◆ **WORK TO BE COMPLETED**
Although the data holds pictures, return only the lines from the one containing "At what coordinates" to the end, exactly, and without them.

[Stored data entries]
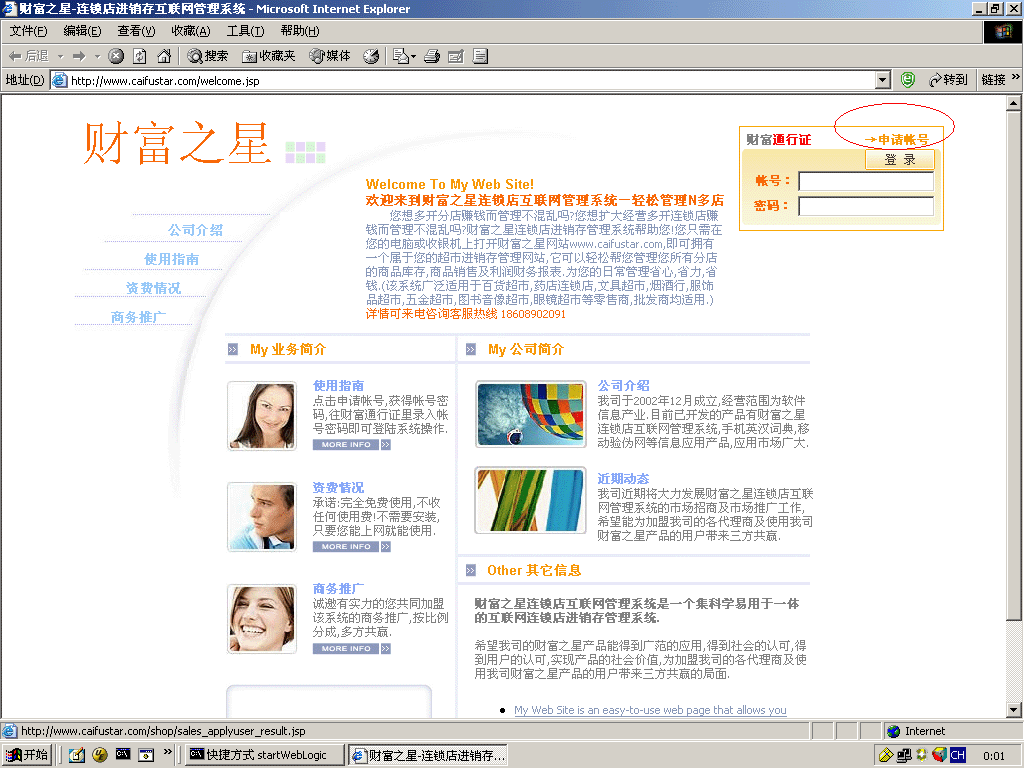Click the 申请帐号 apply account link
Screen dimensions: 1024x768
coord(897,140)
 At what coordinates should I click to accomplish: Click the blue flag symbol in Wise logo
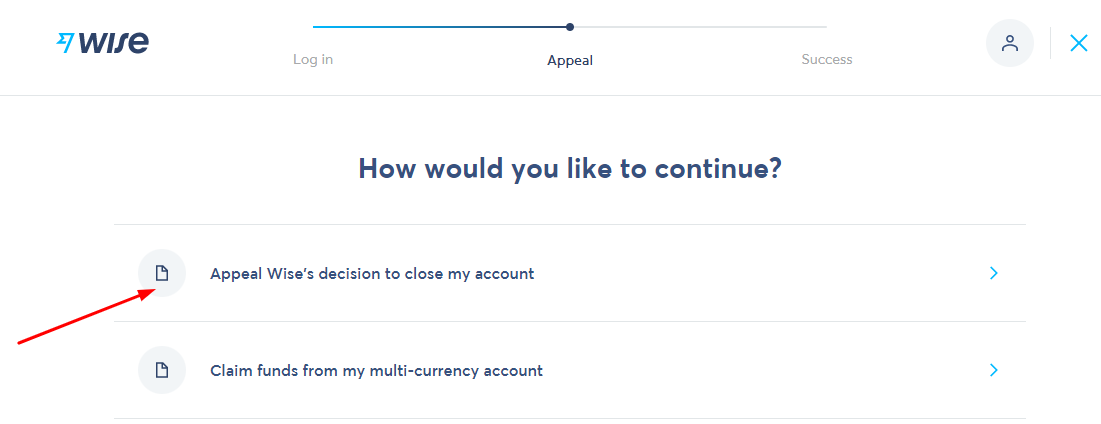(x=66, y=42)
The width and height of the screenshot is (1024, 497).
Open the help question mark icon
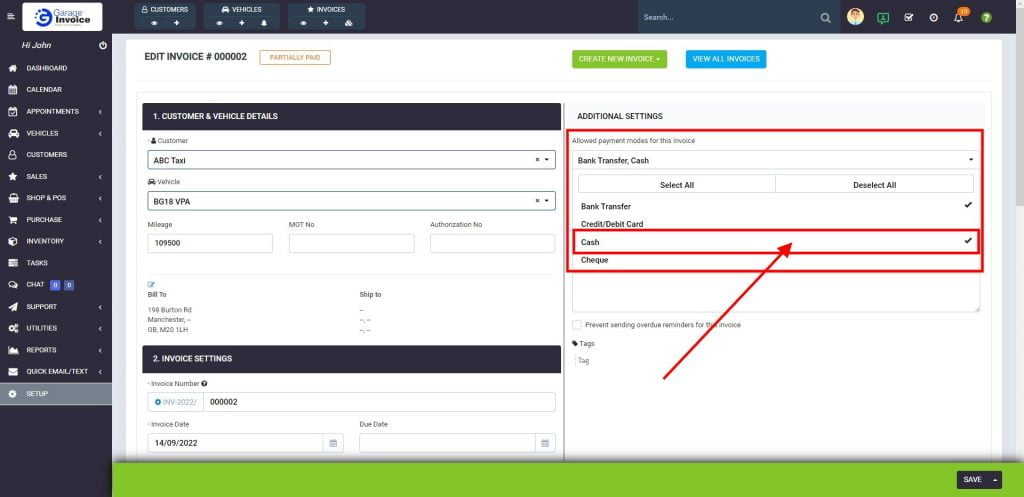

◆ **TASK ANSWER**
 At what coordinates should I click to accomplish: Click the blue flag symbol in Wise logo
(x=66, y=42)
The width and height of the screenshot is (1024, 497).
Open the help question mark icon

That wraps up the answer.